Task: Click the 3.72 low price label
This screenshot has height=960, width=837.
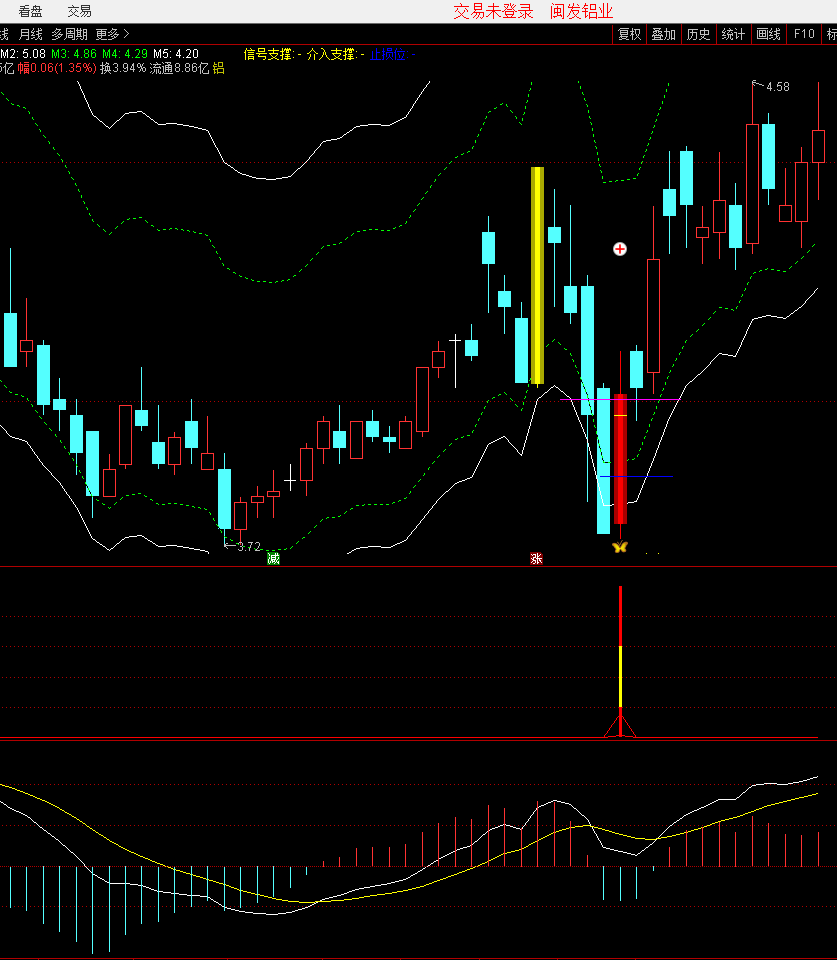Action: (x=248, y=547)
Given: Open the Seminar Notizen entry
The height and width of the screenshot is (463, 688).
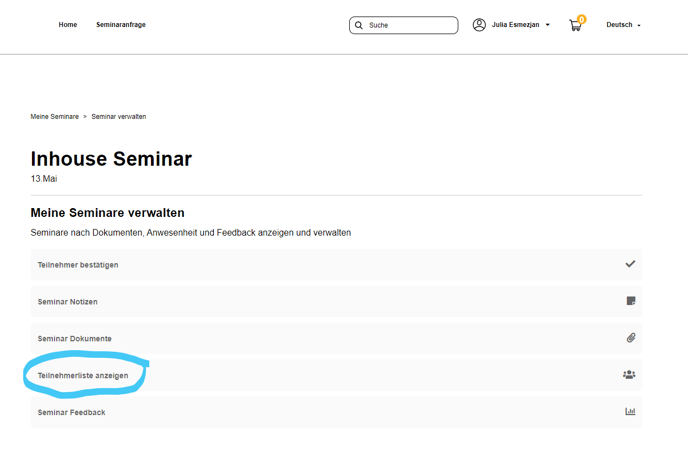Looking at the screenshot, I should coord(68,302).
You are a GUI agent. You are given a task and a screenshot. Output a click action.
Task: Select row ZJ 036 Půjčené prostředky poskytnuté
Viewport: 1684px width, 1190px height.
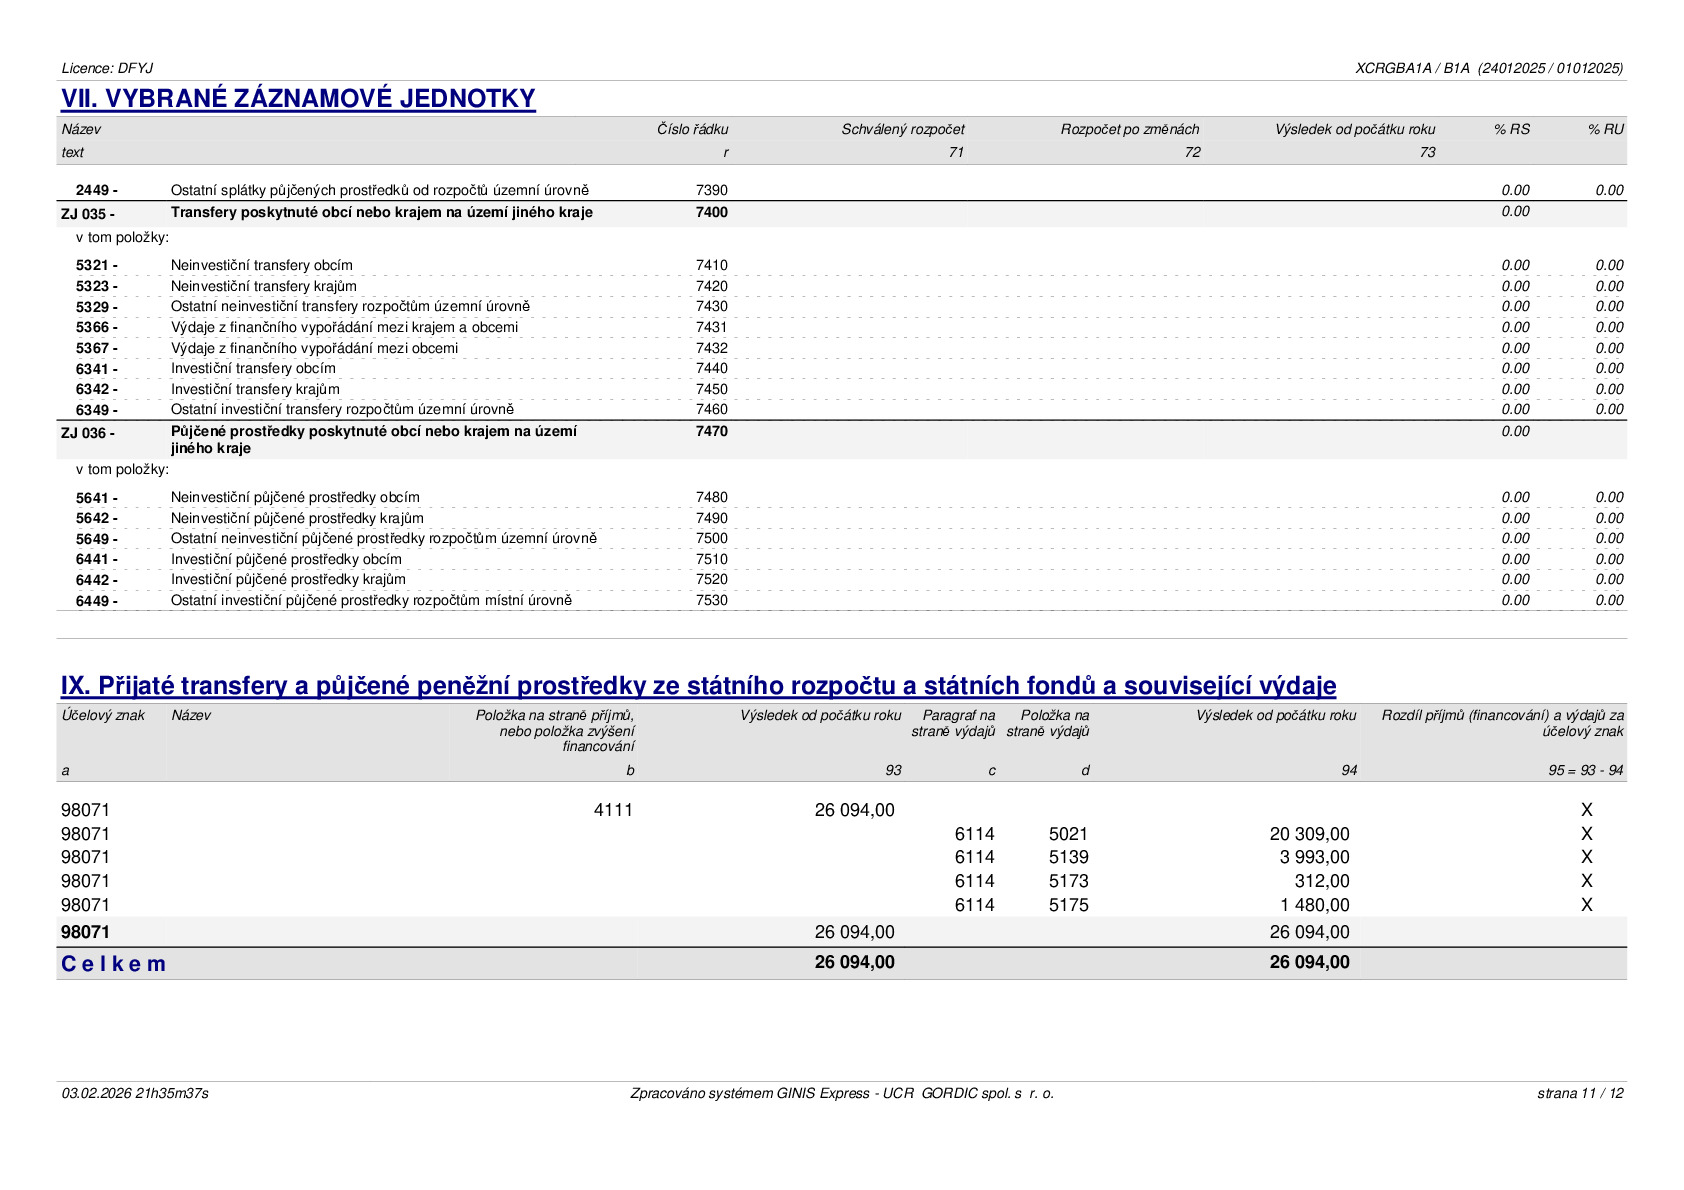pos(842,440)
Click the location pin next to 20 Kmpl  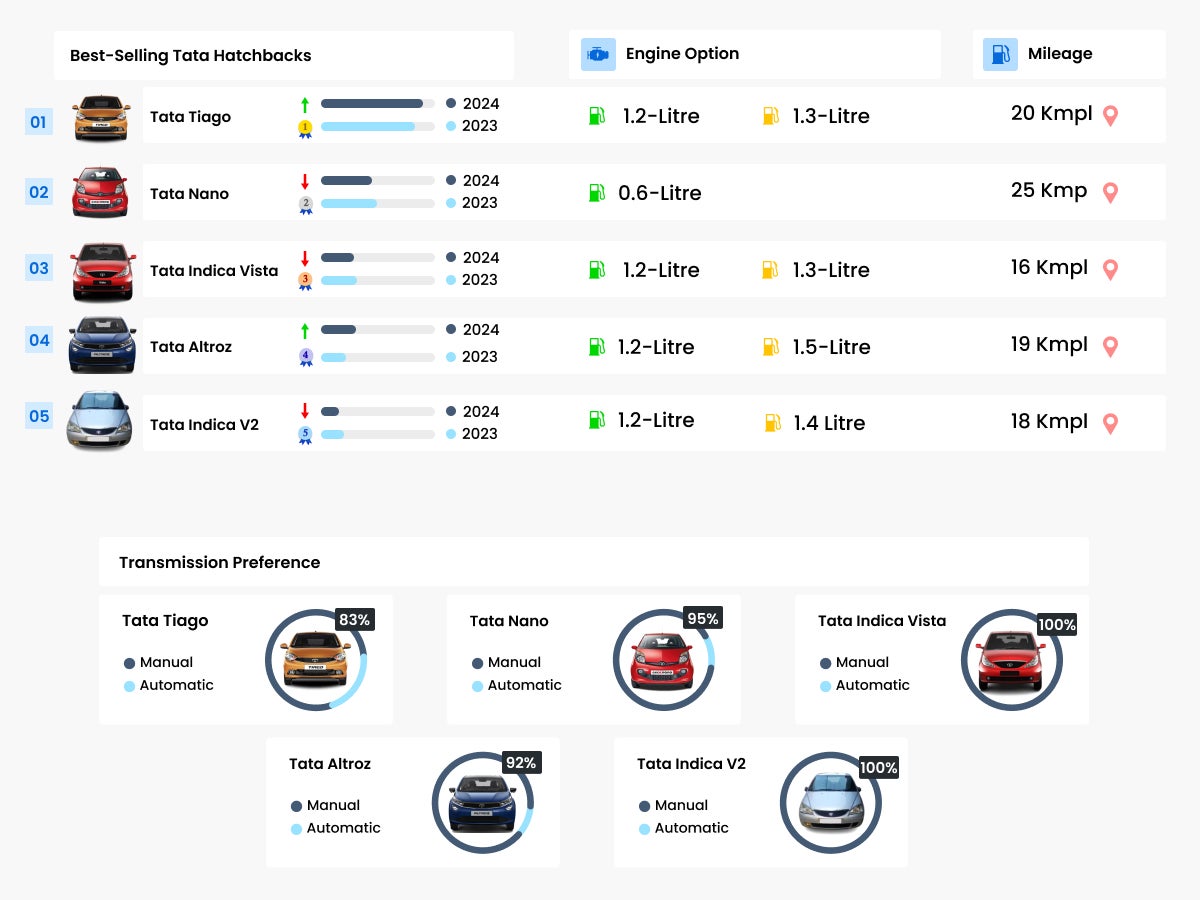pos(1110,116)

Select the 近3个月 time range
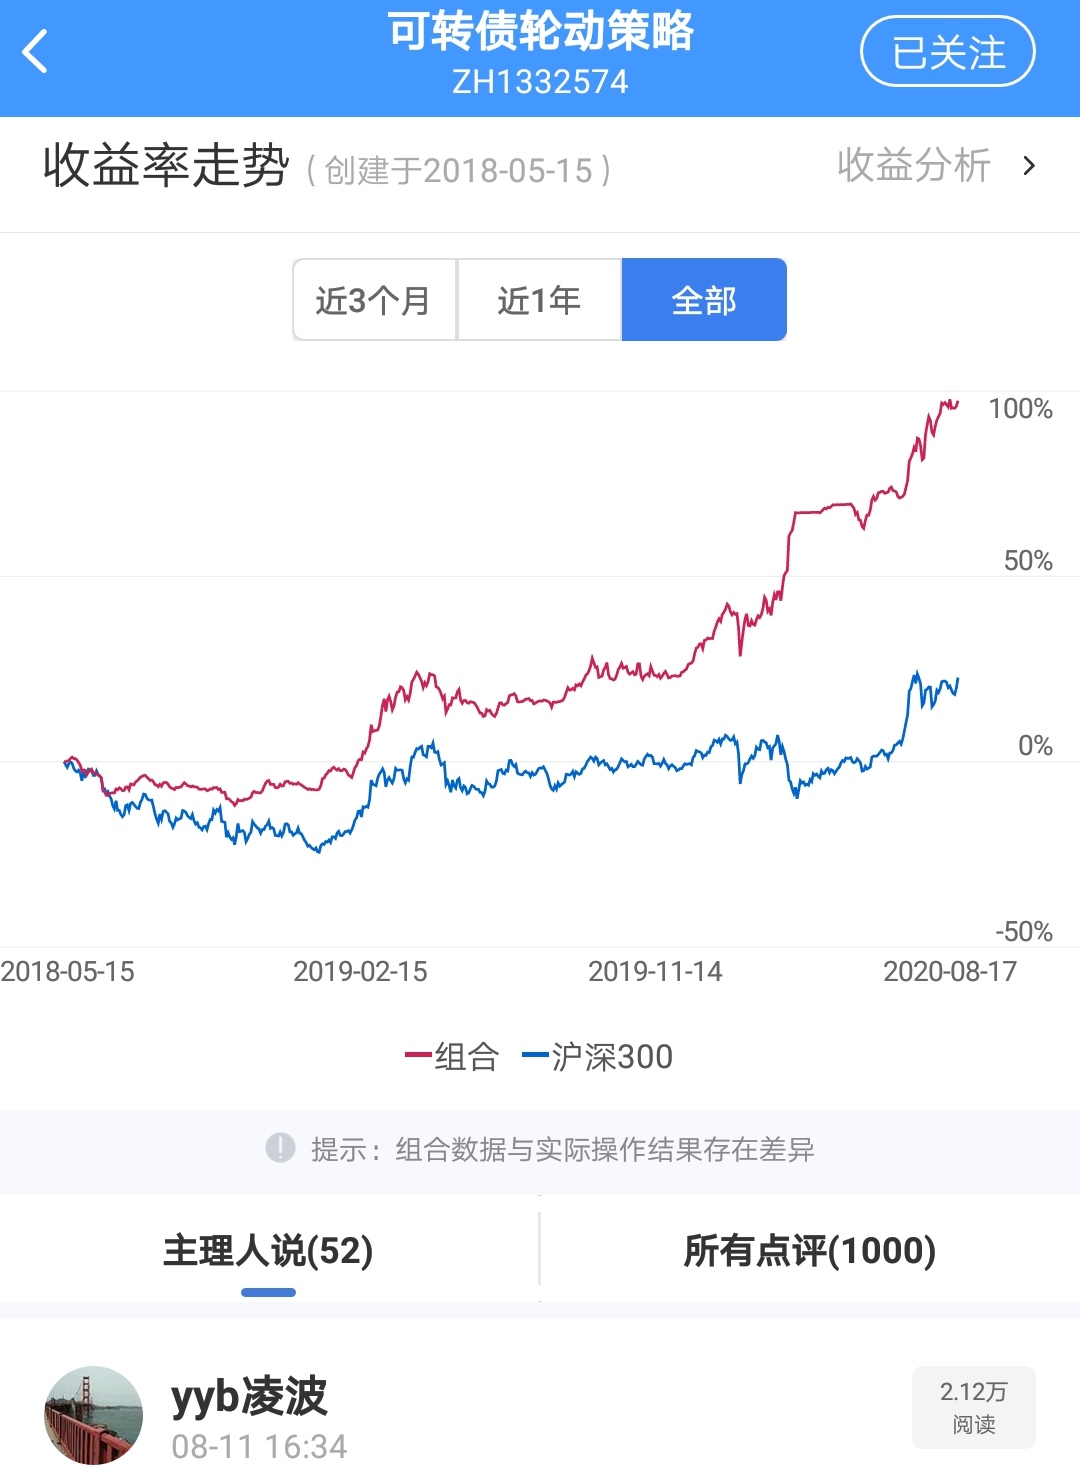(374, 300)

- - - -

### REQUIRED WORK
The line containing "Task: Select row" marks the end: retype every line from the first one in the listing up to and including it, without pictures.

### RESULT FOR THIS EXERCISE
Task: Click the 3.72 low price label
This screenshot has height=960, width=837.
Action: (x=248, y=547)
Given: Open the Seminar Notizen entry
The height and width of the screenshot is (463, 688).
Looking at the screenshot, I should coord(68,302).
You are a GUI agent. You are given a task and a screenshot. Output a click action.
Task: Select row ZJ 036 Půjčené prostředky poskytnuté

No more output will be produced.